> **Dataset extract**:
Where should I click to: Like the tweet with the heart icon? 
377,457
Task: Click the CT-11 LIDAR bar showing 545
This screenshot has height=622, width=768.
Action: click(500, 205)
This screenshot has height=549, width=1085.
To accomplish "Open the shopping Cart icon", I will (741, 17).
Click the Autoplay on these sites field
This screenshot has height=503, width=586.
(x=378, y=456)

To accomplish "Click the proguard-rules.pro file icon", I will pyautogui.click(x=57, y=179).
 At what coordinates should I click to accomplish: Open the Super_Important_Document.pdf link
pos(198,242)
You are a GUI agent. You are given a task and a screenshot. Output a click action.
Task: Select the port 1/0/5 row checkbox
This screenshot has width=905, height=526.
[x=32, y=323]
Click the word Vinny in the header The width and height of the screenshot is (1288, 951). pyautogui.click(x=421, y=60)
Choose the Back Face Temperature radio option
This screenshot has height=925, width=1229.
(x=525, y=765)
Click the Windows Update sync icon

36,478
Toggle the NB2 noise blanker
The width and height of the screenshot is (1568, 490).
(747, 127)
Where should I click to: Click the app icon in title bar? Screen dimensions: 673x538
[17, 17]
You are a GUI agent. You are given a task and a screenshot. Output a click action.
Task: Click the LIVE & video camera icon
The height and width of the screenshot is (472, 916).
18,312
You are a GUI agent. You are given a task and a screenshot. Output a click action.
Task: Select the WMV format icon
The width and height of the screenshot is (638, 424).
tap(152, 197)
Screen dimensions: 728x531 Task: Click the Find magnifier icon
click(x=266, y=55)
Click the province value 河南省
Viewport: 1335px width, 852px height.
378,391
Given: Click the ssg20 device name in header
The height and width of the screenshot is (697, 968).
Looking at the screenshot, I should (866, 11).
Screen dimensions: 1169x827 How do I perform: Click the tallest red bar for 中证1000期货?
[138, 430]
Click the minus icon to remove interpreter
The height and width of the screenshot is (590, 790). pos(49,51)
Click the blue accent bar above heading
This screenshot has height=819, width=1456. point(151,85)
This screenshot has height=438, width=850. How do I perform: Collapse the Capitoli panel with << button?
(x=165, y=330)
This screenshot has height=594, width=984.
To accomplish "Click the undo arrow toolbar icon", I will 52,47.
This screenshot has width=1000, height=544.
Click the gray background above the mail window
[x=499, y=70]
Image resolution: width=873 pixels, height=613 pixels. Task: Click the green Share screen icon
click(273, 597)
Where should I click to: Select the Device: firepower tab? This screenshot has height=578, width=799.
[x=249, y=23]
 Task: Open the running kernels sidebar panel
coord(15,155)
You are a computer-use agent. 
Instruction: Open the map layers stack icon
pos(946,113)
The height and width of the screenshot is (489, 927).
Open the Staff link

> **Required work**: Find and show each line of the listing with the word "will".

> **The completed task**:
To accomplish "Open the shopping Cart icon", I will (741, 17).
To accomplish "Click the proguard-rules.pro file icon", I will pyautogui.click(x=57, y=179).
To accomplish "Click the undo arrow toolbar icon", I will 52,47.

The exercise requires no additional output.